:: What you are asked to do ::
After locating the line containing "The height and" in the entries below, please write out that line and the rest through the end exactly. Omit pictures.

:: Supplied information ::
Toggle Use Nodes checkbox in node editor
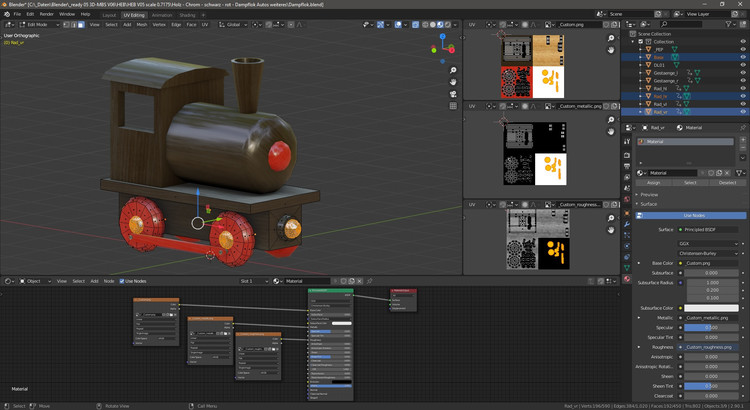 [x=123, y=281]
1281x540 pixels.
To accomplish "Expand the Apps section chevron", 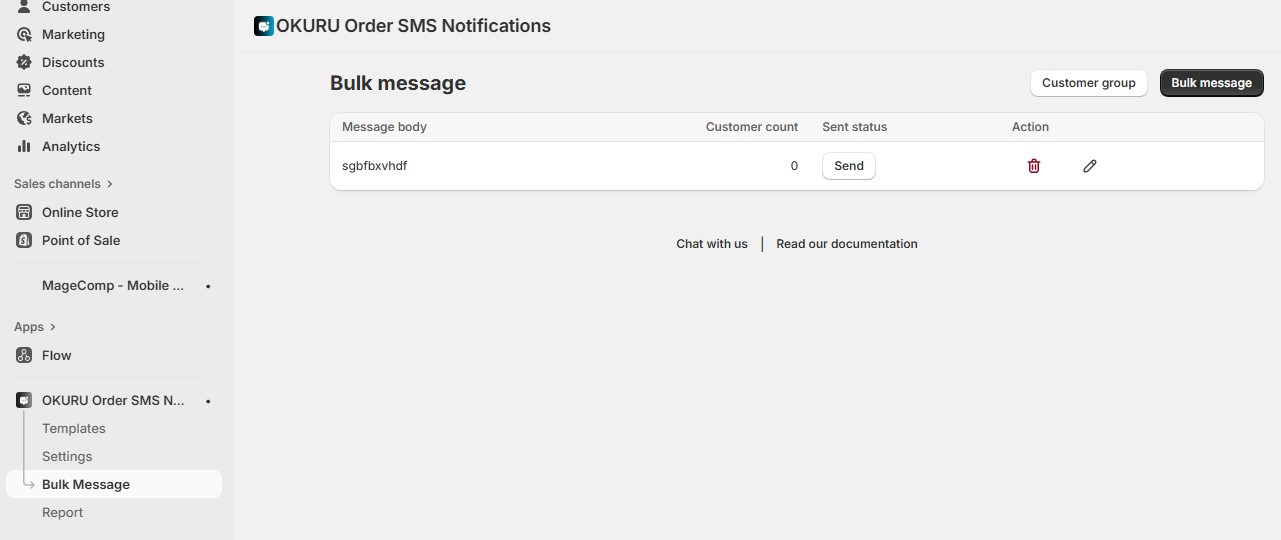I will click(52, 327).
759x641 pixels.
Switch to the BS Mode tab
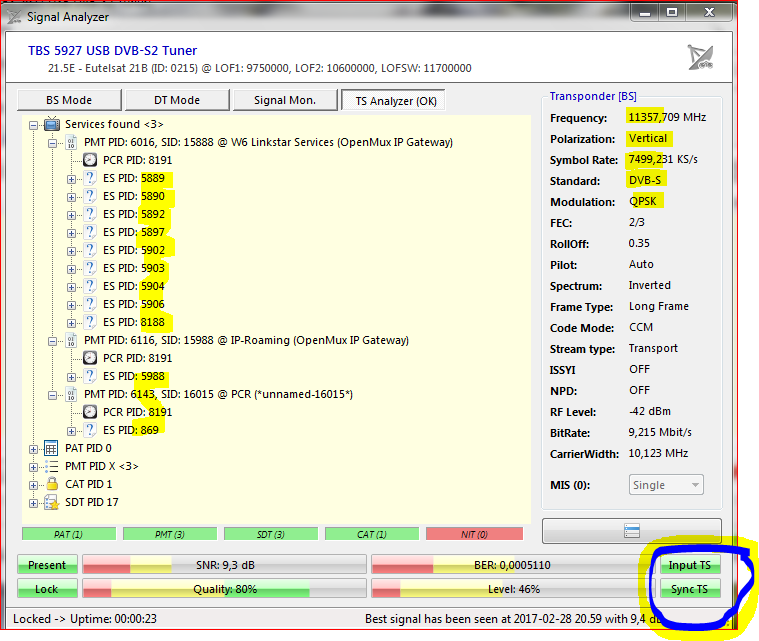click(x=69, y=100)

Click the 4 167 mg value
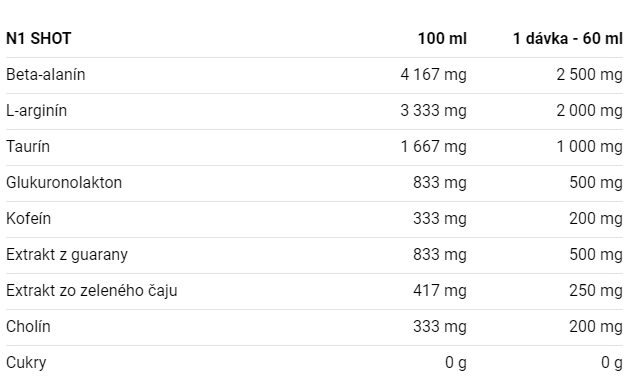click(434, 75)

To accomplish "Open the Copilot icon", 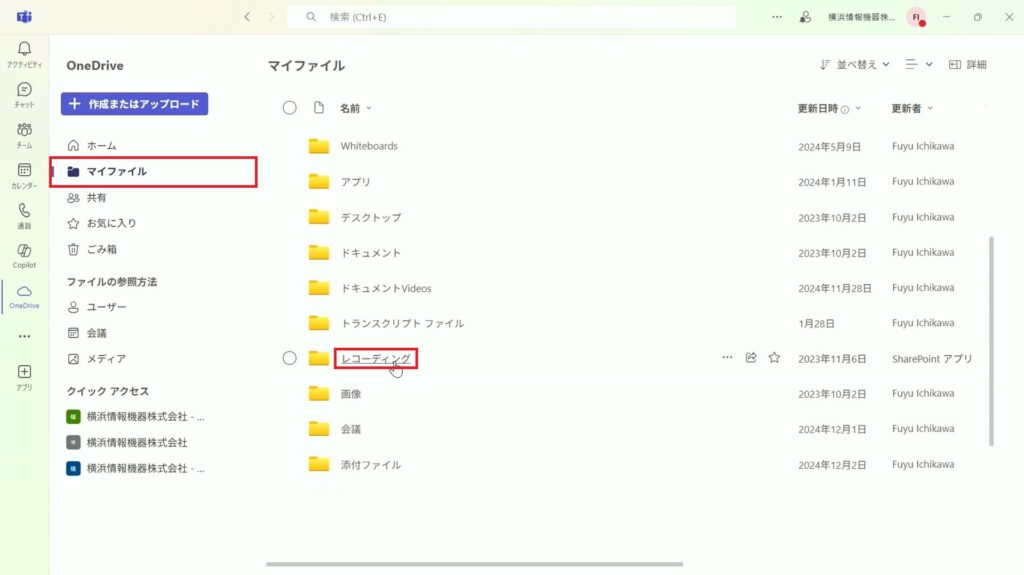I will 24,256.
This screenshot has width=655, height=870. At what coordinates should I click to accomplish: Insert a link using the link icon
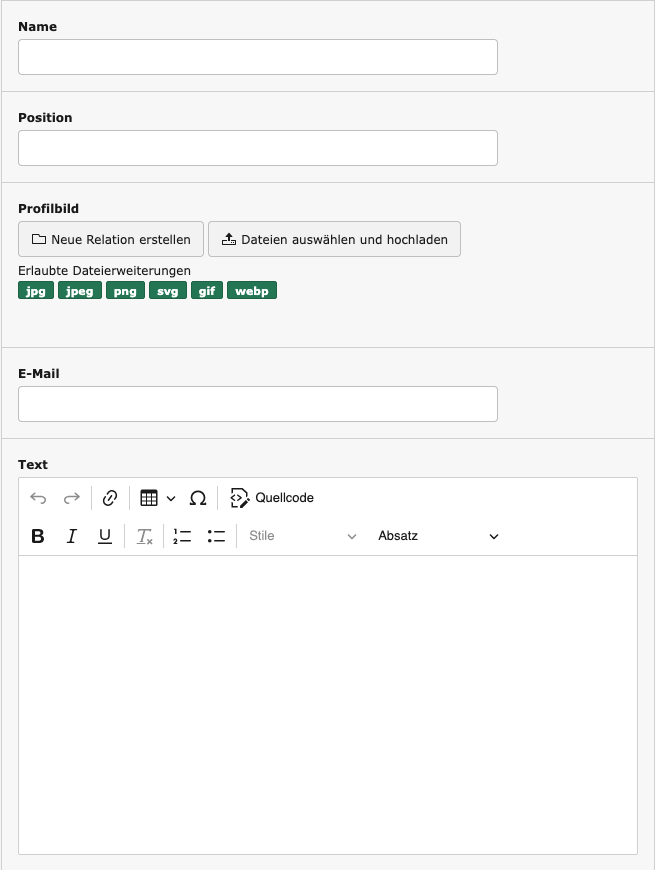coord(111,498)
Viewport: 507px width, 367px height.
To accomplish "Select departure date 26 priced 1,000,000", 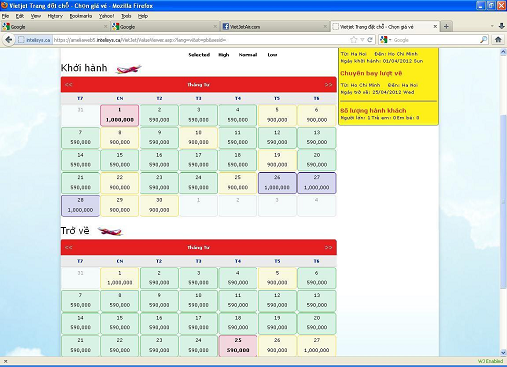I will point(277,183).
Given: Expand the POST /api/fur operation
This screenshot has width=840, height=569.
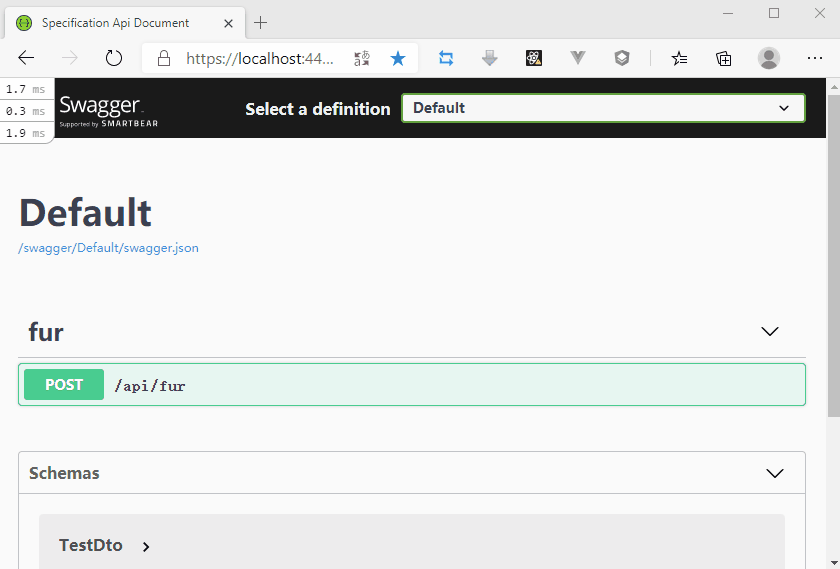Looking at the screenshot, I should 411,385.
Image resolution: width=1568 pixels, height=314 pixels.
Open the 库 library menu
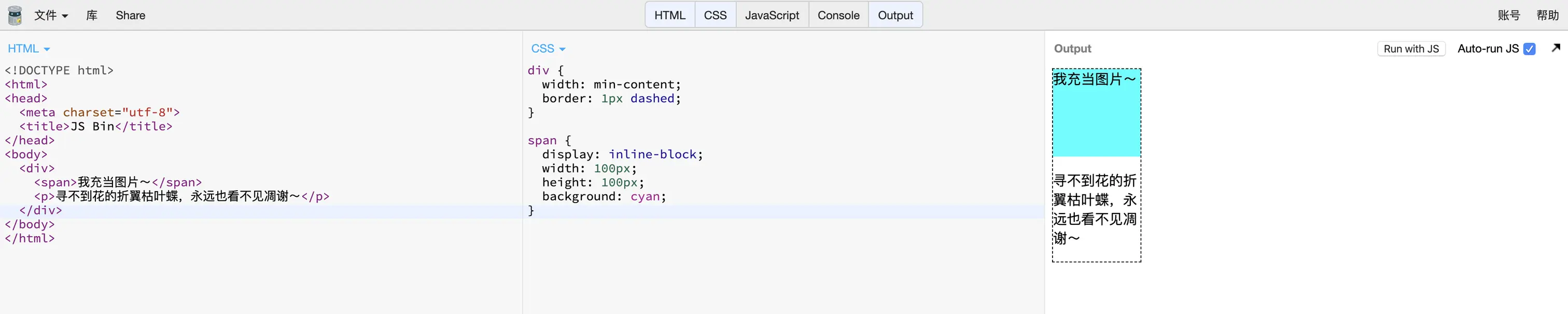tap(92, 15)
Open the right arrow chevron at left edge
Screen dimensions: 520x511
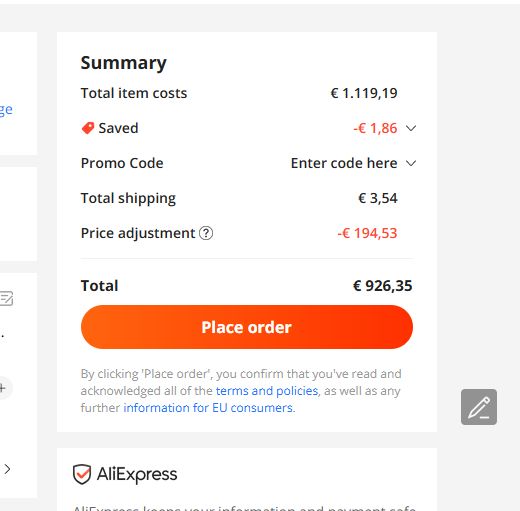[7, 469]
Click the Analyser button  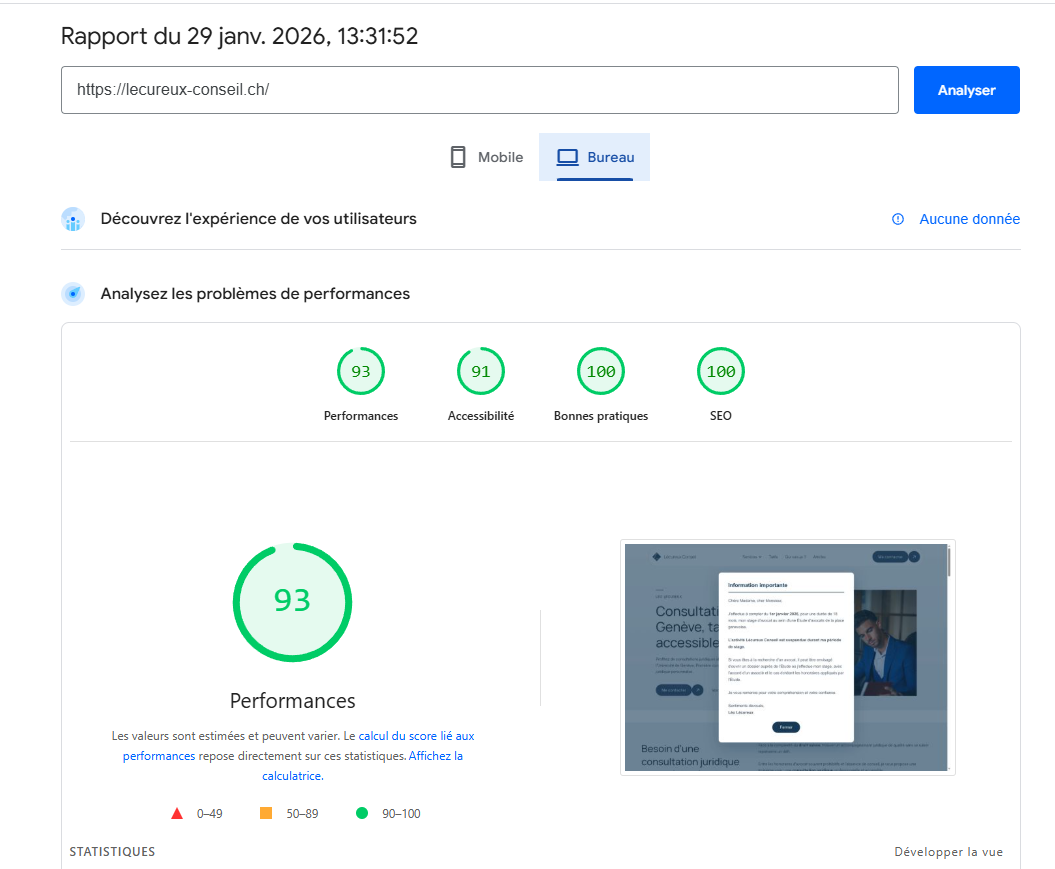coord(965,89)
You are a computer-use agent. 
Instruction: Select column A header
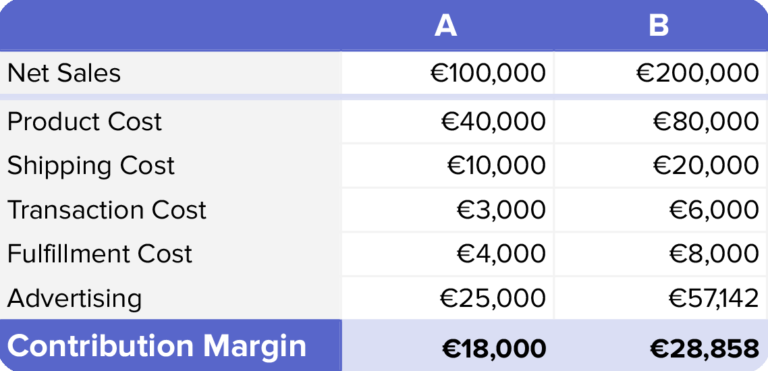446,26
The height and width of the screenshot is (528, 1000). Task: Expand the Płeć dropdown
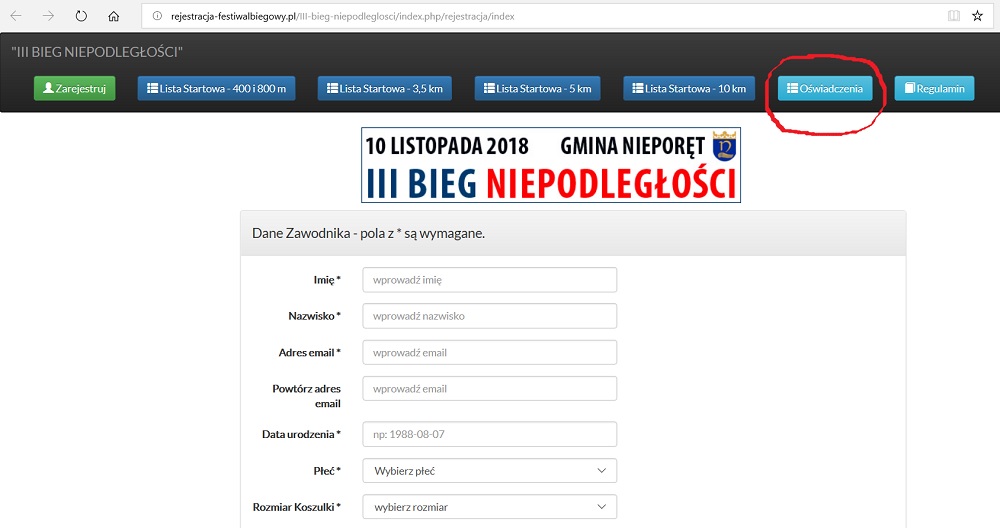(489, 471)
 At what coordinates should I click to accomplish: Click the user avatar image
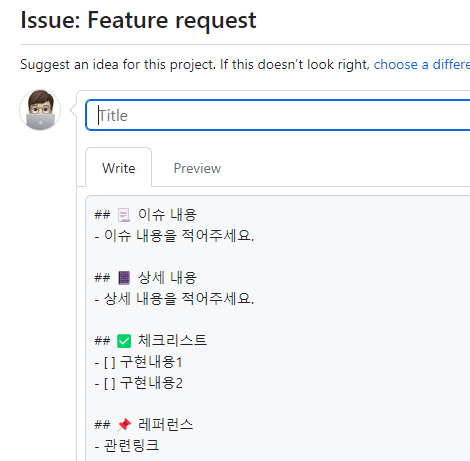click(40, 110)
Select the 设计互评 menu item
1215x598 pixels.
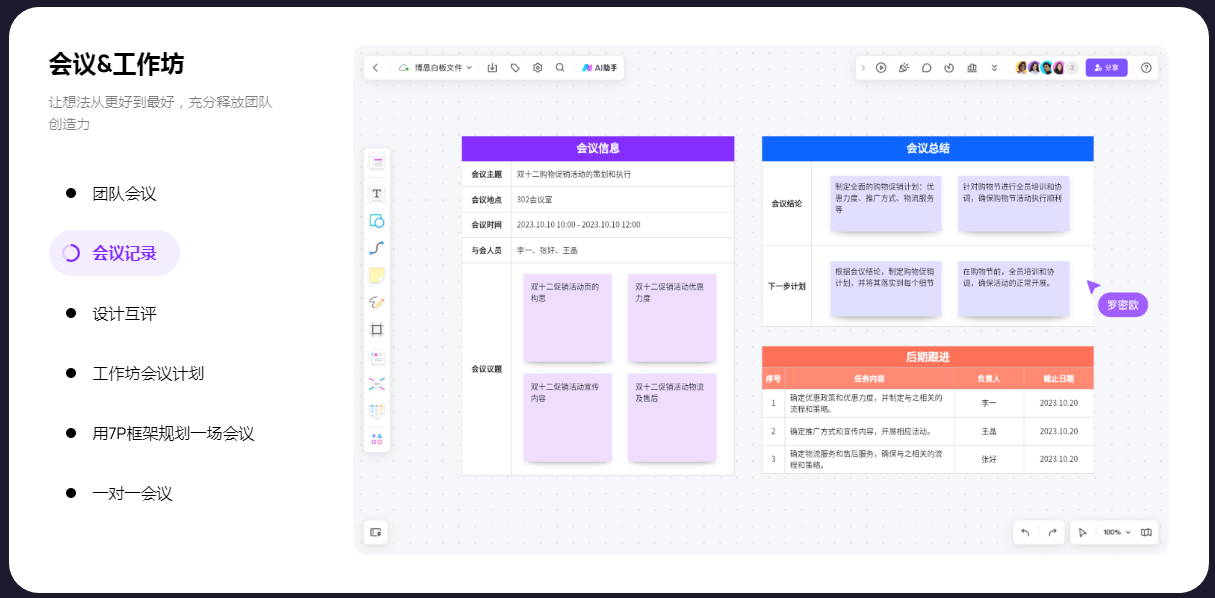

:: Task solution ::
The height and width of the screenshot is (528, 1000). Task: Expand the Płeć dropdown
(489, 471)
 At what coordinates should I click to accomplish: Click the user avatar image
click(40, 110)
Select the 设计互评 menu item
1215x598 pixels.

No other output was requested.